_Stated problem:_ Revise the listing below by replacing "Test User" with "Guest User" and leaving every other line unchanged. Omit the pictures from your answer.

_Provided entries:_
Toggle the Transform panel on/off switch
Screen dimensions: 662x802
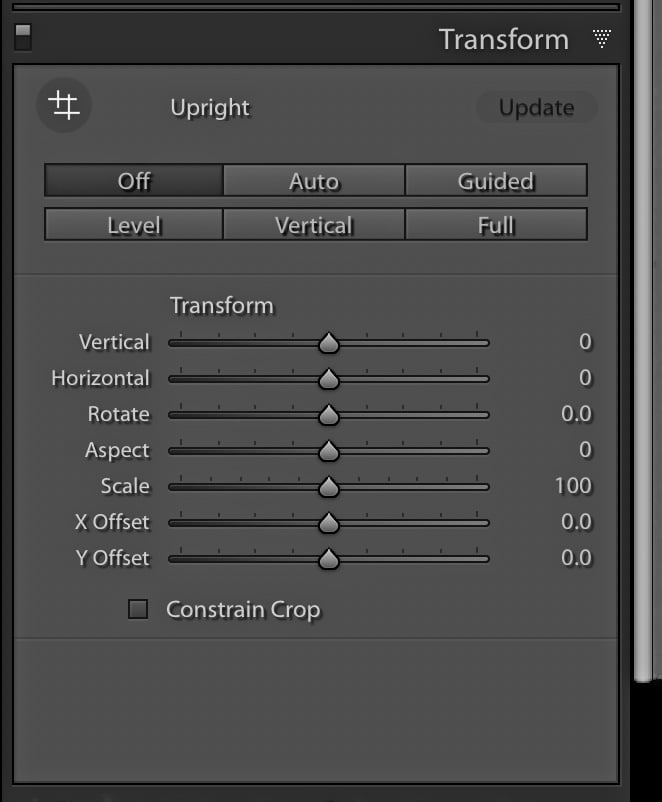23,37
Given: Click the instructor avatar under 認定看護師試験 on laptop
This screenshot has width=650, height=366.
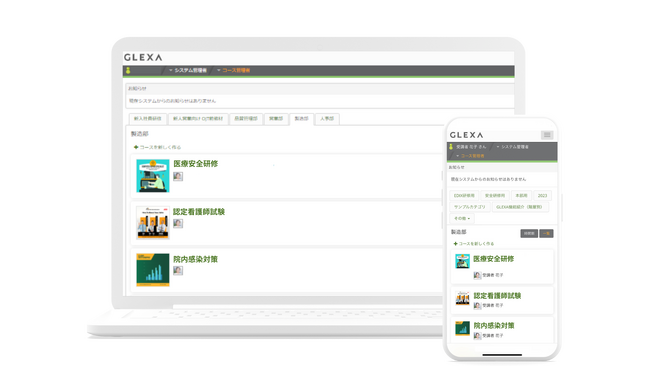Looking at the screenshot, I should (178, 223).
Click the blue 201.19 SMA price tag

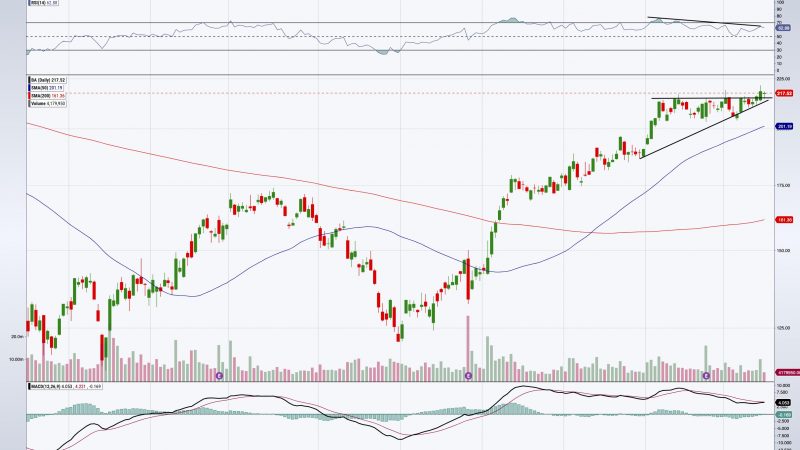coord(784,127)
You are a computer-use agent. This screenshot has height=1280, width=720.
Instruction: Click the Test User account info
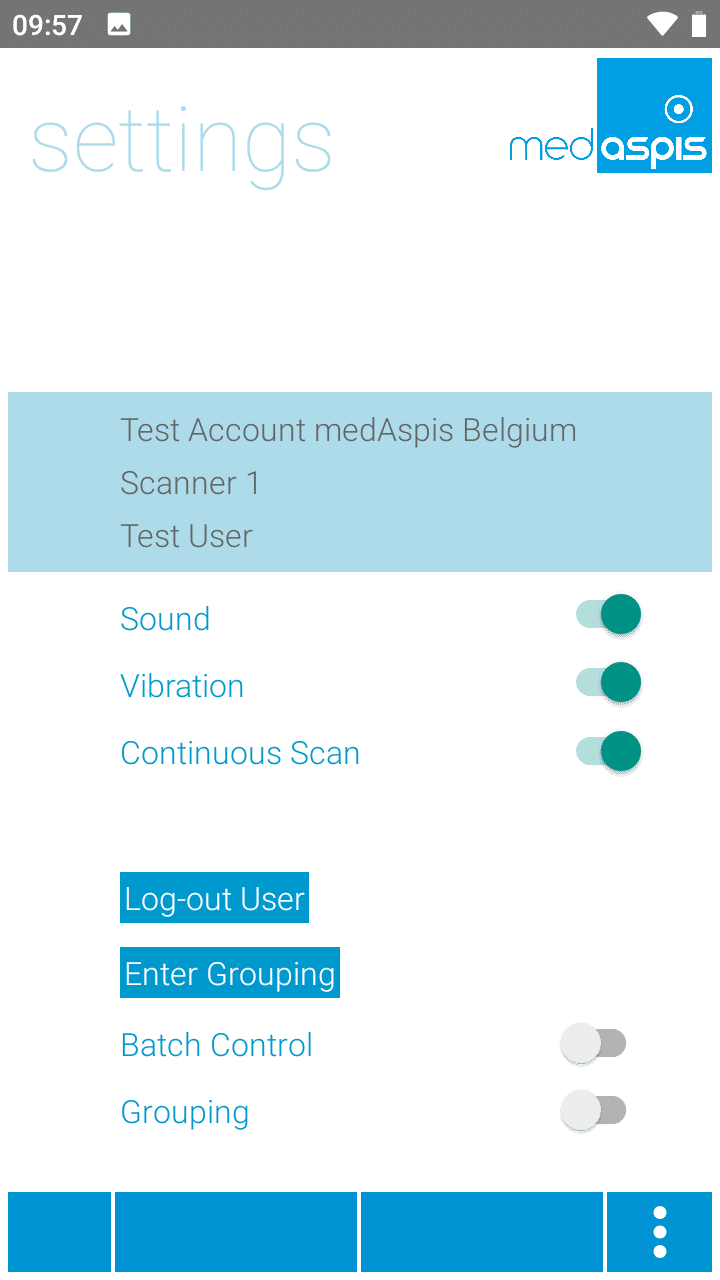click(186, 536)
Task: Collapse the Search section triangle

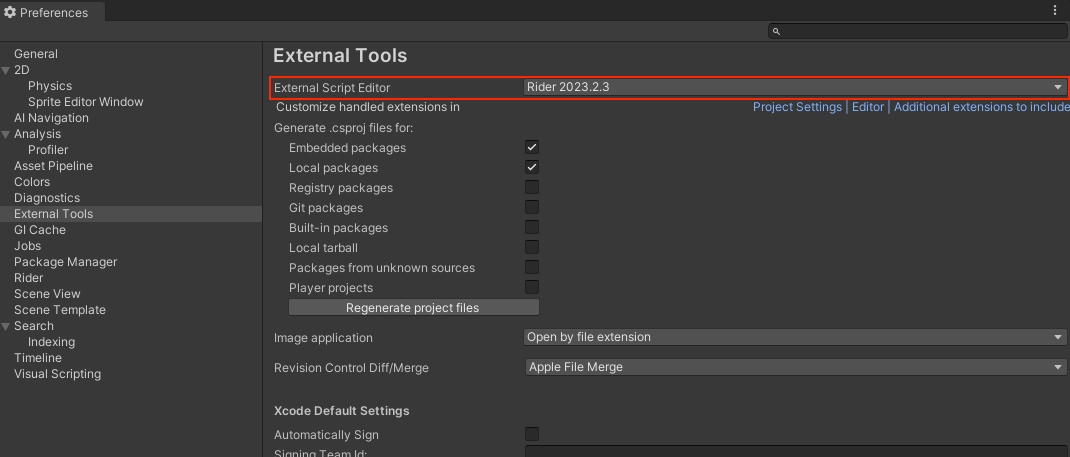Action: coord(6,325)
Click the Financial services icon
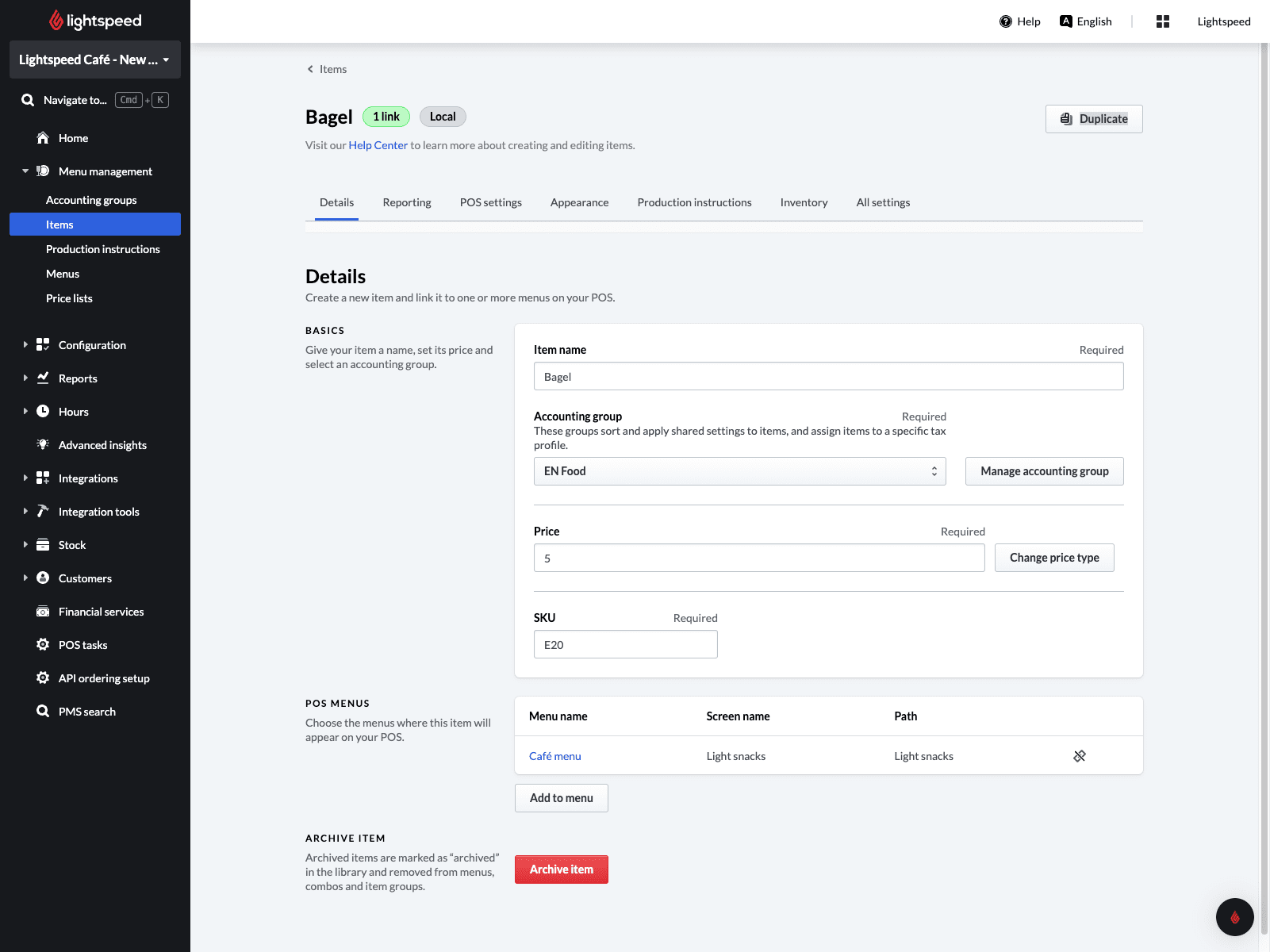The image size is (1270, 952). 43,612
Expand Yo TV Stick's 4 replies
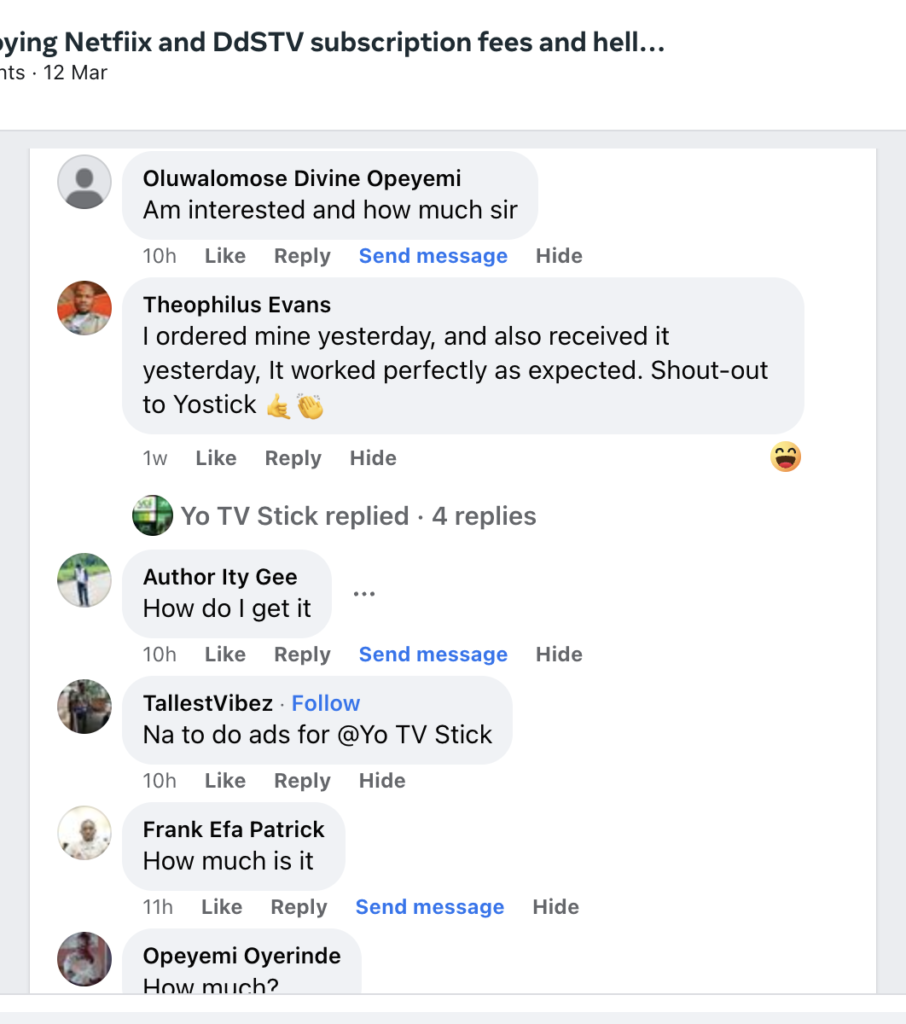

_Written solution:_
Toggle the Transform panel on/off switch
Screen dimensions: 662x802
23,37
Given: Click the instructor avatar under 認定看護師試験 on laptop
This screenshot has width=650, height=366.
Looking at the screenshot, I should (178, 223).
Click the blue 201.19 SMA price tag

coord(784,127)
You are a computer-use agent. This screenshot has height=1280, width=720.
Instruction: Click the Guest User account info
click(186, 536)
Task: Collapse the Search section triangle

Action: coord(6,325)
Click the Financial services icon
The image size is (1270, 952). 43,612
Expand Yo TV Stick's 4 replies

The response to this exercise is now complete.